Michael Harrington speaking at council in 2015

It all started over Catherine LeBlanc’s efforts to operate a psychotherapy office on 7th Street in Davis.  Former Davis City Councilmember and attorney Michael Harrington has been battling the city and his neighbor, challenging the city’s approval of a Conditional Use Permit, for several years – the superior court went against him and now the appellate court has dealt him a stinging blow.

The California Court of Appeal for the Third Appellate District recently ruled in favor of the city of Davis and Catherine LeBlanc on all counts in a land use lawsuit brought by Michael Harrington against the city and Catherine LeBlanc, a local business owner, the city announced on Tuesday.

“This decision upholds the previous trial court decision, which also ruled in the City’s favor,” the city reported.

The court issued its decision, which allows Ms. LeBlanc’s business to continue operating in its current location, under the conditional use permit (CUP) issued by the city.

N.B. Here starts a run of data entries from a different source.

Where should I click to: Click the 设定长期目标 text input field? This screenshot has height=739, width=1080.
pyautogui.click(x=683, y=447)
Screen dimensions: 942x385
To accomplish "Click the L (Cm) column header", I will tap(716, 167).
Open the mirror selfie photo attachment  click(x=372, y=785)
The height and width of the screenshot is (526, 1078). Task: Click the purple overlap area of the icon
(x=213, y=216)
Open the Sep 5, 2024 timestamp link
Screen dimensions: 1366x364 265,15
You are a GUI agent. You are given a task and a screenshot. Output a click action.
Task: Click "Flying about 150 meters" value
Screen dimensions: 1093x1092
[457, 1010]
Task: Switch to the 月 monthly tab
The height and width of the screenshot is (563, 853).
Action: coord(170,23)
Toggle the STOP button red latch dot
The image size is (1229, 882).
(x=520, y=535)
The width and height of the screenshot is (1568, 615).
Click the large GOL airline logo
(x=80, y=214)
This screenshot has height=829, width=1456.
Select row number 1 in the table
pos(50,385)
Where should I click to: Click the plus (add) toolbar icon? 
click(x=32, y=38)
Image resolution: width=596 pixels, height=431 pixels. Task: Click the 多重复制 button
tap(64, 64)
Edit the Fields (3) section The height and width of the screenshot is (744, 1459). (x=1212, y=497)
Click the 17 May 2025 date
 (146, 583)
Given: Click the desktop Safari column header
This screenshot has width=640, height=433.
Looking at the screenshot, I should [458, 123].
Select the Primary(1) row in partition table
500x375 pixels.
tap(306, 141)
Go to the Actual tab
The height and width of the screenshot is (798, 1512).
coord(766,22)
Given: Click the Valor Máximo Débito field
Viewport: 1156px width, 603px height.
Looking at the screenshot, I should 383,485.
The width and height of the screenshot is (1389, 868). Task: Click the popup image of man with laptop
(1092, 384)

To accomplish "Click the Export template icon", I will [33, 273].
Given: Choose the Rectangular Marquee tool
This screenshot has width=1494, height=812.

Ms. LeBlanc is a marriage and family therapist and owns a property on 7th Street, in an area where zoning allows for uses such as nursery schools, medical clinics and professional offices, if the owner receives a conditional use permit.

Via a valid public process, Ms. LeBlanc received a CUP from the city to use the property as therapists’ offices for up to three therapists. The property had previously been used as a massage and acupuncture clinic, the city said.

This ruling upholds the city’s decision and surrounding process regarding the CUP, and the city’s findings related to required parking for the site. The project was vetted in several public settings, first at the Planning Commission, which approved the project 5-1, and then later on appeal by Harrington to City Council, which voted unanimously in favor of the project.

Mr. Harrington had challenged “the City’s approval of the CUP on the grounds that the Project fails to meet the off-street parking requirements as all of the required off-street parking will not be within the front setback line. Petitioner also challenges the City’s determination to exempt Ms. LeBlanc from the requirement to provide accessible parking.”

The city believes that “the on-site parking requirements for the conditionally permitted professional office use at 717 7th Street have been met because the City did not require an accessible parking space.

“The property meets with all state and local building codes and provides the correct number of on-site parking spaces, as required by local rules and regulations,” the city wrote.

The city did not believe parking would be a nuisance to the neighboring areas and included “a condition that should parking become a problem for the residents of 7th Street located between F and G Streets, parking would be reviewed by the Planning Commission and additional conditions could be imposed to address the parking issues.”

Mr. Harrington responded that he “was concerned that street parking, though plentiful now, might become scarce in the future. Harrington was also concerned that the project would be incompatible with the residential character of the R-3-M zoning district.”

Mr. Harrington contended that the city abused its discretion in approving the conditional use permit, which he believed required Ms. LeBlanc to provide an accessible parking space.

The court writes, “Contrary to Harrington’s suggestion, the conditional use permit does not require LeBlanc to provide an accessible parking space in the front yard setback or anywhere else.”  And they add, “To the contrary, the staff was clear that the purported accessible parking space ‘would not count as a required space.’”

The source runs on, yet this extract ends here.